_Records for the task_
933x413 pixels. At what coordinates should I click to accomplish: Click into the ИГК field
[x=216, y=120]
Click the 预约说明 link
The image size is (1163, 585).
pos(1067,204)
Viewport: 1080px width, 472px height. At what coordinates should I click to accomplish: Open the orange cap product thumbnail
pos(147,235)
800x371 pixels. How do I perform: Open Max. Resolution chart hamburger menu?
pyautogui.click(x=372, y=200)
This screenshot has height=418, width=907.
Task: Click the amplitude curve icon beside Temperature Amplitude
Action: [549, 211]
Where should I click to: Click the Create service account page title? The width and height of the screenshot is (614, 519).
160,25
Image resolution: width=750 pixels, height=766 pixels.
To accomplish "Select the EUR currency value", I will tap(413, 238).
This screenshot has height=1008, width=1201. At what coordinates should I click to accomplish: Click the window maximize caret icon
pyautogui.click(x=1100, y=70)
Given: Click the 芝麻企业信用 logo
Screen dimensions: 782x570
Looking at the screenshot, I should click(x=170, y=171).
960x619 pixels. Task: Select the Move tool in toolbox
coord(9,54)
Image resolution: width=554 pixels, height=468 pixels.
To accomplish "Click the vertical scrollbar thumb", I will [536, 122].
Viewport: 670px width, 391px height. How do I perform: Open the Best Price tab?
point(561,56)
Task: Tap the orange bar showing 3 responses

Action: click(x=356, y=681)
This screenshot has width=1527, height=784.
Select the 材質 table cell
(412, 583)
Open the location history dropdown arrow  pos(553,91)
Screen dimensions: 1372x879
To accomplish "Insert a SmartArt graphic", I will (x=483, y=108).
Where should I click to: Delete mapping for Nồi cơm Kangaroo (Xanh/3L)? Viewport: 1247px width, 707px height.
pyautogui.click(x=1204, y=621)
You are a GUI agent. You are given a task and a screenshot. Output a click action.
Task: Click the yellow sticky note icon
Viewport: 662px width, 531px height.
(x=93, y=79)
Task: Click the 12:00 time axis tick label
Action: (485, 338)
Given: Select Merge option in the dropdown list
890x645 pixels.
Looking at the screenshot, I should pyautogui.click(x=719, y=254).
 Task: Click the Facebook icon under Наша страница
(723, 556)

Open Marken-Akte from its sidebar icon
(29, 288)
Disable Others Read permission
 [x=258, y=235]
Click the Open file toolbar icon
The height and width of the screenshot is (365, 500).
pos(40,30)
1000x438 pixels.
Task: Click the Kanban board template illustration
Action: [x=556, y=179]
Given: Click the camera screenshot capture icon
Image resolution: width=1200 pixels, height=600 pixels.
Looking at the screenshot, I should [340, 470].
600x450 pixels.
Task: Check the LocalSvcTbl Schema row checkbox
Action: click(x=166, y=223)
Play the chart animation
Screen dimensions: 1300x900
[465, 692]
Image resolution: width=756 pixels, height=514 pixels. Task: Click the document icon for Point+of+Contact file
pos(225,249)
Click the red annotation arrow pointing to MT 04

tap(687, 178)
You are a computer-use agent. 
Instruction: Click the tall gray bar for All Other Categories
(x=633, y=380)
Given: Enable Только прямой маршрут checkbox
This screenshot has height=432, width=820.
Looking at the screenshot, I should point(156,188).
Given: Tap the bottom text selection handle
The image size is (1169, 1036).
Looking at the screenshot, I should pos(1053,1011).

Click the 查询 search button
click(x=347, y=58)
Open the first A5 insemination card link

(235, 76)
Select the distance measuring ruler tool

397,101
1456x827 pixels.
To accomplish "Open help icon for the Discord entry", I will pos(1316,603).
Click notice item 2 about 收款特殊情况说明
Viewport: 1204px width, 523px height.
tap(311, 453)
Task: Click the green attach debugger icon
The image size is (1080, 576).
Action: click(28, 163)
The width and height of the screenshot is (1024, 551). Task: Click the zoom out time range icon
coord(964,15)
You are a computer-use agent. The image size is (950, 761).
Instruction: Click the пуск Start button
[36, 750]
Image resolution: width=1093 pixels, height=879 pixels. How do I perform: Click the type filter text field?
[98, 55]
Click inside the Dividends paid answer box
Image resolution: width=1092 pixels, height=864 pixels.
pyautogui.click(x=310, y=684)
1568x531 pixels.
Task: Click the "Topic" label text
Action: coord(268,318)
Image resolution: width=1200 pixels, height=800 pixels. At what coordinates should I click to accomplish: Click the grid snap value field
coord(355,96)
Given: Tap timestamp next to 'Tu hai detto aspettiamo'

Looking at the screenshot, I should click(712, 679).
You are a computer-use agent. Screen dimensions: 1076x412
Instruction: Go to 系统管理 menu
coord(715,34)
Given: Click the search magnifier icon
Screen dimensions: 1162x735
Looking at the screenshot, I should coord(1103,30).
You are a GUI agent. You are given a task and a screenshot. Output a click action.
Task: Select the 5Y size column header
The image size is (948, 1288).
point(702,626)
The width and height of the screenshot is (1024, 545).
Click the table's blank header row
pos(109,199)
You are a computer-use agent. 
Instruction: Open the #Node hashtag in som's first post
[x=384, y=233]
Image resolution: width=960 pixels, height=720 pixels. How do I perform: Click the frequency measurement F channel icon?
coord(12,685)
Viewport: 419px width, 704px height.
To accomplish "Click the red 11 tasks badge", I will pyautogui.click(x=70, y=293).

_Exercise_
Copy out all of the records above with nothing altered.

_Answer area_
933x413 pixels. At what coordinates should I click to accomplish: Click into the ИГК field
[x=216, y=120]
Click the 预约说明 link
The image size is (1163, 585).
pos(1067,204)
Viewport: 1080px width, 472px height. At what coordinates should I click to accomplish: Open the orange cap product thumbnail
pos(147,235)
800x371 pixels. How do I perform: Open Max. Resolution chart hamburger menu?
pyautogui.click(x=372, y=200)
This screenshot has height=418, width=907.
Task: Click the amplitude curve icon beside Temperature Amplitude
Action: [549, 211]
Where should I click to: Click the Create service account page title? The width and height of the screenshot is (614, 519).
160,25
Image resolution: width=750 pixels, height=766 pixels.
To accomplish "Select the EUR currency value", I will tap(413, 238).
This screenshot has height=1008, width=1201. At what coordinates should I click to accomplish: Click the window maximize caret icon
pyautogui.click(x=1100, y=70)
Given: Click the 芝麻企业信用 logo
Screen dimensions: 782x570
Looking at the screenshot, I should click(x=170, y=171).
960x619 pixels. Task: Select the Move tool in toolbox
coord(9,54)
Image resolution: width=554 pixels, height=468 pixels.
To accomplish "Click the vertical scrollbar thumb", I will [536, 122].
Viewport: 670px width, 391px height. How do I perform: Open the Best Price tab?
point(561,56)
Task: Tap the orange bar showing 3 responses

Action: click(x=356, y=681)
This screenshot has width=1527, height=784.
Select the 材質 table cell
(412, 583)
Open the location history dropdown arrow  pos(553,91)
Screen dimensions: 1372x879
To accomplish "Insert a SmartArt graphic", I will (x=483, y=108).
Where should I click to: Delete mapping for Nồi cơm Kangaroo (Xanh/3L)? Viewport: 1247px width, 707px height.
pyautogui.click(x=1204, y=621)
You are a GUI agent. You are given a task and a screenshot. Output a click action.
Task: Click the yellow sticky note icon
Viewport: 662px width, 531px height.
(x=93, y=79)
Task: Click the 12:00 time axis tick label
Action: (485, 338)
Given: Select Merge option in the dropdown list
890x645 pixels.
Looking at the screenshot, I should pyautogui.click(x=719, y=254).
 Task: Click the Facebook icon under Наша страница
(723, 556)

Open Marken-Akte from its sidebar icon
(29, 288)
Disable Others Read permission
 [x=258, y=235]
Click the Open file toolbar icon
The height and width of the screenshot is (365, 500).
pos(40,30)
1000x438 pixels.
Task: Click the Kanban board template illustration
Action: [x=556, y=179]
Given: Click the camera screenshot capture icon
Image resolution: width=1200 pixels, height=600 pixels.
Looking at the screenshot, I should [340, 470].
600x450 pixels.
Task: Check the LocalSvcTbl Schema row checkbox
Action: click(x=166, y=223)
Play the chart animation
Screen dimensions: 1300x900
[465, 692]
Image resolution: width=756 pixels, height=514 pixels. Task: Click the document icon for Point+of+Contact file
pos(225,249)
Click the red annotation arrow pointing to MT 04

tap(687, 178)
You are a computer-use agent. 
Instruction: Click the tall gray bar for All Other Categories
(x=633, y=380)
Given: Enable Только прямой маршрут checkbox
This screenshot has height=432, width=820.
Looking at the screenshot, I should point(156,188).
Given: Tap the bottom text selection handle
The image size is (1169, 1036).
Looking at the screenshot, I should pos(1053,1011).

Click the 查询 search button
click(x=347, y=58)
Open the first A5 insemination card link

(235, 76)
Select the distance measuring ruler tool

397,101
1456x827 pixels.
To accomplish "Open help icon for the Discord entry", I will pos(1316,603).
Click notice item 2 about 收款特殊情况说明
Viewport: 1204px width, 523px height.
tap(311, 453)
Task: Click the green attach debugger icon
The image size is (1080, 576).
Action: click(28, 163)
The width and height of the screenshot is (1024, 551). Task: Click the zoom out time range icon
coord(964,15)
You are a computer-use agent. The image size is (950, 761).
Instruction: Click the пуск Start button
[36, 750]
Image resolution: width=1093 pixels, height=879 pixels. How do I perform: Click the type filter text field?
[98, 55]
Click inside the Dividends paid answer box
Image resolution: width=1092 pixels, height=864 pixels.
pyautogui.click(x=310, y=684)
1568x531 pixels.
Task: Click the "Topic" label text
Action: coord(268,318)
Image resolution: width=1200 pixels, height=800 pixels. At what coordinates should I click to accomplish: Click the grid snap value field
coord(355,96)
Given: Tap timestamp next to 'Tu hai detto aspettiamo'

Looking at the screenshot, I should click(712, 679).
You are a computer-use agent. Screen dimensions: 1076x412
Instruction: Go to 系统管理 menu
coord(715,34)
Given: Click the search magnifier icon
Screen dimensions: 1162x735
Looking at the screenshot, I should coord(1103,30).
You are a GUI agent. You are given a task and a screenshot. Output a click action.
Task: Select the 5Y size column header
The image size is (948, 1288).
point(702,626)
The width and height of the screenshot is (1024, 545).
Click the table's blank header row
pos(109,199)
You are a computer-use agent. 
Instruction: Open the #Node hashtag in som's first post
[x=384, y=233]
Image resolution: width=960 pixels, height=720 pixels. How do I perform: Click the frequency measurement F channel icon?
coord(12,685)
Viewport: 419px width, 704px height.
To accomplish "Click the red 11 tasks badge", I will pyautogui.click(x=70, y=293).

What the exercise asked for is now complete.